Magazine Online    The Authority On African-American Conventions, Incentives, & Leisure Travel


The Kentucky International Convention Center, with a total of 300,000 sq. ft., offers the highest capacity venue for groups meeting in Louisville.

Kentucky's most populous city has a number of notable Black heritage attractions, including the Muhammad Ali Center; Louisville Slugger Museum, which features exhibits on the Negro Leagues; and the statue on the Ohio Riverfront of York, a slave who traveled with the Lewis and Clark Expedition.

Delegates won't want to miss a chance to tour Louisville's most famous attraction, Churchill Downs, and visit the Kentucky Derby Museum, which houses a permanent exhibit on the contribution of Black jockeys and trainers.


Louisiana's African American Heritage Trail extends from New Orleans to north Louisiana, with highlights including the birthplace of Harlem Renaissance writer Arna Bontemps in Alexandria, the birthplace of Madam C. J. Walker in Delta, and Grambling University, located between Shreveport and Monroe.

Monroe is the largest city in the state's Sportsman's Paradise region, popular for fishing, hunting and other outdoor activities. It's also home to the Northeast Louisiana Delta African American Heritage Museum.

Natchitoches, in the Crossroads region, is Louisiana's oldest permanent settlement. Notable sites include the Cane River Region, Cane River Creole National Historical Park, and Melrose Plantation, where many works by African-American folk artist Clementine Hunter are displayed.

Lafayette, in southwest Louisiana, is the center of the state's Cajun community. Local cultural and historical attractions include Acadian Village, the Lafayette National History Museum and the clubs and dance halls featuring Zydeco, a lively style of music with African-American roots.

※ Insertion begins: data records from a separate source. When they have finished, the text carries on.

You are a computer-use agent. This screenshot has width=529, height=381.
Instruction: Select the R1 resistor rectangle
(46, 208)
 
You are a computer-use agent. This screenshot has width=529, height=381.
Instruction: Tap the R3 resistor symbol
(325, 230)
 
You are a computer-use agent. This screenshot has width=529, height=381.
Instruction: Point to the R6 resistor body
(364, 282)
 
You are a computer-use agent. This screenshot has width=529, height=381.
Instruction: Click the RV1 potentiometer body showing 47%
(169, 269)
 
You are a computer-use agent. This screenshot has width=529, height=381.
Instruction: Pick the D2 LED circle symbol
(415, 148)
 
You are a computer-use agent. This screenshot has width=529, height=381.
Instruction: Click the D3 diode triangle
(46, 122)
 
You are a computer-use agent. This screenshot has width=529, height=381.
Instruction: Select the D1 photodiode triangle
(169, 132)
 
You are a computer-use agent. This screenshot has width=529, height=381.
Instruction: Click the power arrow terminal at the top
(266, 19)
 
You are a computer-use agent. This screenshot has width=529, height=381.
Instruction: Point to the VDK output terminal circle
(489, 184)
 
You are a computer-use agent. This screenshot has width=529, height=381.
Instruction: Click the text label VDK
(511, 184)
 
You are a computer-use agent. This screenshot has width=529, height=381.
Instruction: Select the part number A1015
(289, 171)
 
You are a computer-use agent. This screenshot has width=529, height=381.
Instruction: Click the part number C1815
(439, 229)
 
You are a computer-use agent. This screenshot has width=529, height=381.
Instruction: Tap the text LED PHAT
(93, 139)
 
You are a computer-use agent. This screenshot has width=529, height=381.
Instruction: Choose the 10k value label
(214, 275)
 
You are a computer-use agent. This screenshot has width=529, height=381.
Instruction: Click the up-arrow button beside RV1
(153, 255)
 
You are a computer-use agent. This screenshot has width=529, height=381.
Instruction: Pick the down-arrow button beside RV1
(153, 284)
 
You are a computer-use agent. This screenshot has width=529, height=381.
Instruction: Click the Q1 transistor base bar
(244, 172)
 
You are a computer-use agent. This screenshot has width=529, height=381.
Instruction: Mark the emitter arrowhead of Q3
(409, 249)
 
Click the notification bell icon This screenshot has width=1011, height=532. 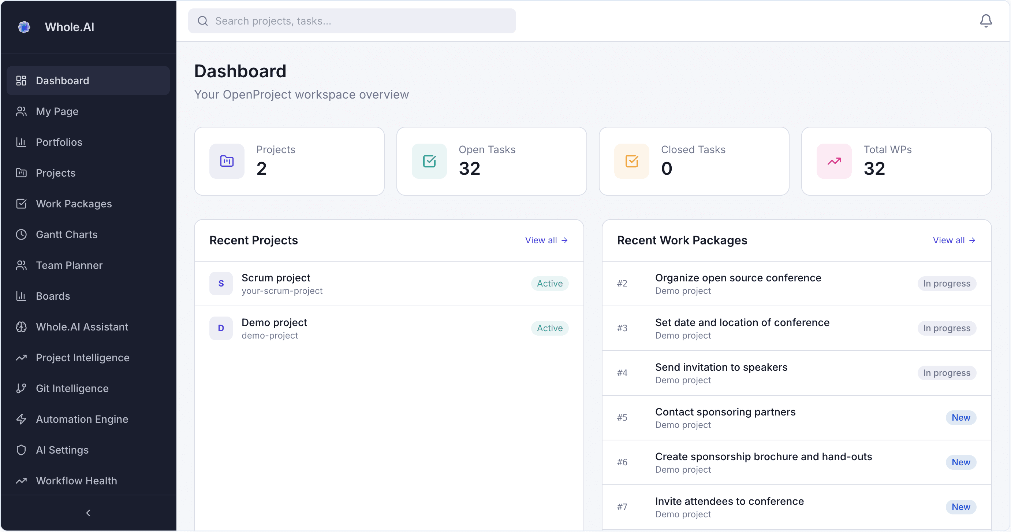(x=985, y=21)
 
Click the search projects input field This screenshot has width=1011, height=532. (x=352, y=21)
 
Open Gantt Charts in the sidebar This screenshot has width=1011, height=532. (x=66, y=234)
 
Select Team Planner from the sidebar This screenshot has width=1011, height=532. (x=69, y=265)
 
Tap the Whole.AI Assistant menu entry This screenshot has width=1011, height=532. (x=82, y=327)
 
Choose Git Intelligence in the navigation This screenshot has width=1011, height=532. (x=72, y=388)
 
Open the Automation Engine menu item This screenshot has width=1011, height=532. (x=82, y=419)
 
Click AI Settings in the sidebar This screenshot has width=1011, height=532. (x=62, y=450)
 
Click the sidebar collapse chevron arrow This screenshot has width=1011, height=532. (x=88, y=513)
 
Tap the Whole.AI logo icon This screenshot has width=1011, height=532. (x=24, y=27)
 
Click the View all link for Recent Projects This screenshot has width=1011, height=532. (x=546, y=240)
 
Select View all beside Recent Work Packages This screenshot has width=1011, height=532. (x=954, y=240)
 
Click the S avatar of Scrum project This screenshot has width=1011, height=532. (x=221, y=283)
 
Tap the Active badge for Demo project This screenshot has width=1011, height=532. (x=549, y=328)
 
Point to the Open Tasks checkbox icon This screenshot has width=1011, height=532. (x=429, y=161)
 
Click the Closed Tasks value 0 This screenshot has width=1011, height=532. (x=667, y=169)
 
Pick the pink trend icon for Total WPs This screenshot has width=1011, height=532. (x=834, y=161)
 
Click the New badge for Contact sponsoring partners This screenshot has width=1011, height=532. (x=960, y=417)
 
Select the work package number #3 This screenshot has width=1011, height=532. (x=622, y=328)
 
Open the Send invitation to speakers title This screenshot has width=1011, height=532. (x=721, y=367)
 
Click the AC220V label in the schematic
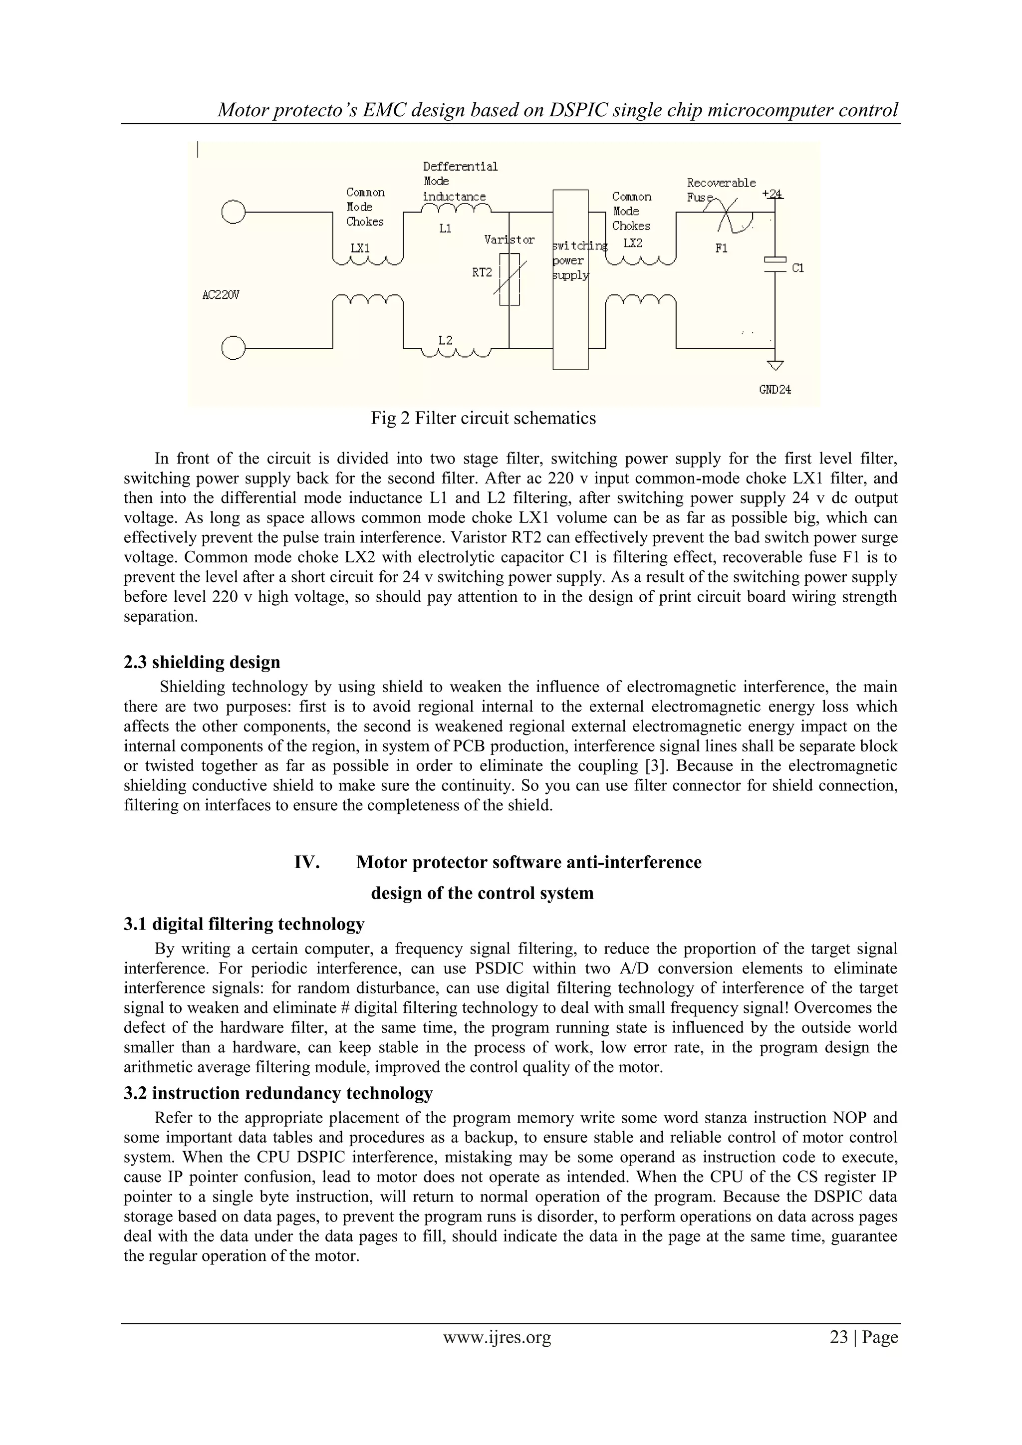221,294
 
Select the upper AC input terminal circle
233,212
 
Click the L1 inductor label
445,229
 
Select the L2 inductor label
445,340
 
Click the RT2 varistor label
482,272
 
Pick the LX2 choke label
633,243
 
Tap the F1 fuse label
721,248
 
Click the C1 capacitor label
797,268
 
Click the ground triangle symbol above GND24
775,366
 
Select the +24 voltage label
772,194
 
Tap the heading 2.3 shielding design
202,662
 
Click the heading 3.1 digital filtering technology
244,924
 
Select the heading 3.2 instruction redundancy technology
277,1093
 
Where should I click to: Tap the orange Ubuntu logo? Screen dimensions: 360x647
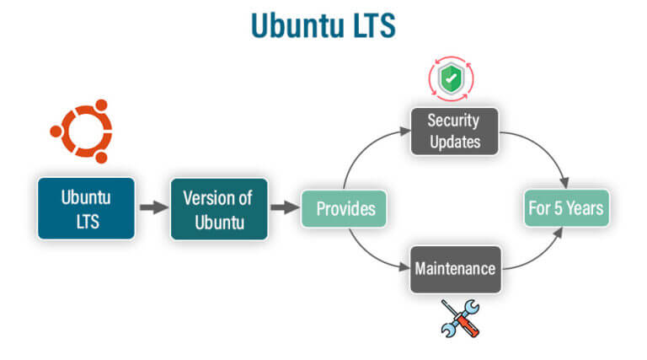(x=81, y=133)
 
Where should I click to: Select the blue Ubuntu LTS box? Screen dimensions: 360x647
(x=86, y=208)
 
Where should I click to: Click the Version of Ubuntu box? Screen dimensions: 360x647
(x=219, y=208)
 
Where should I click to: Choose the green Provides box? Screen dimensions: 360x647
(x=345, y=208)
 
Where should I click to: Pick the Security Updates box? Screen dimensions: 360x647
(x=454, y=131)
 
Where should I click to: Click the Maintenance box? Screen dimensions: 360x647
(x=454, y=270)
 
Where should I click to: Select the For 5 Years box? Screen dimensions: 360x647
(x=566, y=208)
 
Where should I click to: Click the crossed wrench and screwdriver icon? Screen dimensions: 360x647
(x=459, y=318)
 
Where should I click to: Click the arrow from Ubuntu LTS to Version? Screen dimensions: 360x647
(x=152, y=208)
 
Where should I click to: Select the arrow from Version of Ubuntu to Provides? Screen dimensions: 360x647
(x=285, y=208)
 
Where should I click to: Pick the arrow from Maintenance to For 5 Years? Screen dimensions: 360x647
(x=539, y=257)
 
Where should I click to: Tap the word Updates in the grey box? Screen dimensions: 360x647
(x=454, y=141)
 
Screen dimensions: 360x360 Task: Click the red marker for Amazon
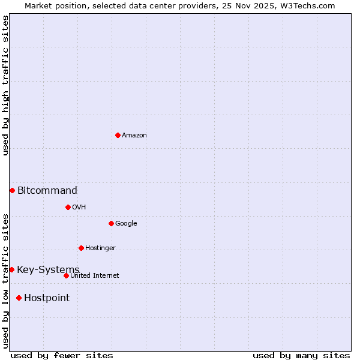(118, 135)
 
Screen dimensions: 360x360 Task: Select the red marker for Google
(111, 223)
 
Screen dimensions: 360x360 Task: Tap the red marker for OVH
(68, 207)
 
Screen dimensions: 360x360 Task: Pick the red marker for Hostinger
(81, 248)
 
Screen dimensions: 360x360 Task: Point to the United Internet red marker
(66, 275)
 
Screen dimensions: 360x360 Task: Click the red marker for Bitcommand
(12, 190)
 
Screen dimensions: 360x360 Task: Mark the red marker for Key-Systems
(11, 269)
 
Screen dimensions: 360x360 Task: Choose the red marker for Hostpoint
(19, 298)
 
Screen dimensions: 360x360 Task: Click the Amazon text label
(134, 136)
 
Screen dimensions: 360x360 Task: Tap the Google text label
(126, 224)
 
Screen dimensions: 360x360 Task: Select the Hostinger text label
(100, 248)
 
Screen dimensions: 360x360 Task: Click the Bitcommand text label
(47, 191)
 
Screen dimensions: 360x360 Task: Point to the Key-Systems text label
(48, 270)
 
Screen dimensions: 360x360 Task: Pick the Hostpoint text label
(47, 298)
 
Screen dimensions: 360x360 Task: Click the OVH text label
(79, 208)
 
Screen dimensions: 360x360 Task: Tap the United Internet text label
(95, 276)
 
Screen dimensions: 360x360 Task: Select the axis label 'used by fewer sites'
(62, 355)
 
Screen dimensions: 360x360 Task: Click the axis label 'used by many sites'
(301, 355)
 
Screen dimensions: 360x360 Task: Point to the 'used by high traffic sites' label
(5, 85)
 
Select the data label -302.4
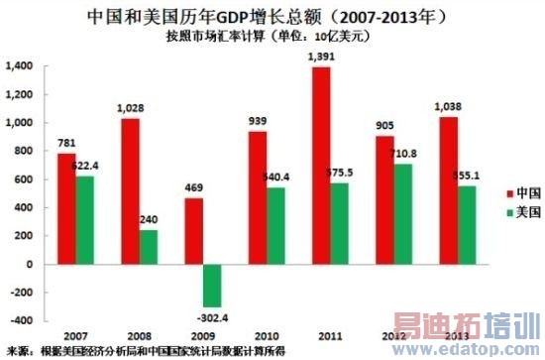coord(212,318)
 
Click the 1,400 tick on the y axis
coord(21,65)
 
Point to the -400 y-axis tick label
coord(22,321)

The premier meeting venue in Louisiana's capital city is the Baton Rouge River Center, a 200,000-sq. ft. facility that features a new 70,000-sq. ft. exhibit hall, 125,000 sq. ft. of flat floor space, banquet facilities and several meeting rooms. The River Center also encompasses the Arena and the Theatre for the Performing Arts. There are more than 8,000 area guestrooms.

The flagship campus of Southern University, the nation's largest historically Black university, is located here. A campus tour offers views of Memorial Union, Jaguar Cage - home to the university mascot, and the Southern University Museum of Art. The city's Odell S. Williams African American History Museum and the River Road African-American Museum in nearby Donaldsonville house exhibits highlighting the area's Black history and culture.

The State Capitol, a 34-story Art Deco-style structure, is America's tallest capital building. The 27th floor observation deck provides a great view of the city and the Mississippi River below, while the front lobby displays a bust of P.B.S. Pinchback, the nation's first Black governor.

Another great spot for a Mississippi River view is the Shaw Center for the Arts, which houses the Louisiana State University Museum of Art. At LSU's Rural Life Museum & Windrush Garden, where exhibits include slave cabins and a blacksmith's shop, visitors can watch live demonstrations of blacksmithing, candle making, soap making and other crafts.

The Old State Capitol, another important architectural landmark noted for its gothic staircase and stained-glass ceiling, offers group event space in the rotunda and the House and Senate chambers. The Old Governor's Mansion, a replica of the White House, has a ballroom and rose garden that can be rented for events.

Two more interesting visitor attractions doubling as event venues are the BREC Baton Rouge Zoo, which offers onsite catering, and Alligator Bayou, which has meeting space for up to 150 people.


New Orleans' biggest event venue, the Ernest N. Morial Convention Center, offers more than 1.1 million sq. ft. of contiguous exhibit space and 140 meeting rooms. The current lodging inventory consists of about 22,000 guestrooms. The New Orleans Hospitality Community Green Task Force, organized by the New Orleans CVB, is gathering and implementing ideas to create a more sustainable local meeting and tourism industry.

The Crescent City is home to the nation's oldest African-American neighborhood, Faubourg Treme, where two notable architectural landmarks are St. Augustine Catholic Church and the historic home that now holds the New Orleans African American Museum of Art, Culture. Other local Black heritage sites include the Backstreet Cultural Museum, which houses exhibits on Mardi Gras Indians, jazz funerals and second line parades, and the campuses of Xavier University, Dillard University and Southern University at New Orleans.

The world-famous French Quarter, with Jackson Square and St. Louis Cathedral at its center, is home to the oldest building in the Mississippi Valley, the Ursuline Convent. The Warehouse Arts District includes the Ogden Museum of Southern Art, the Louisiana Children's Museum, Center for Contemporary Art , the National World War II Museum, and a host of art galleries along Julia Street.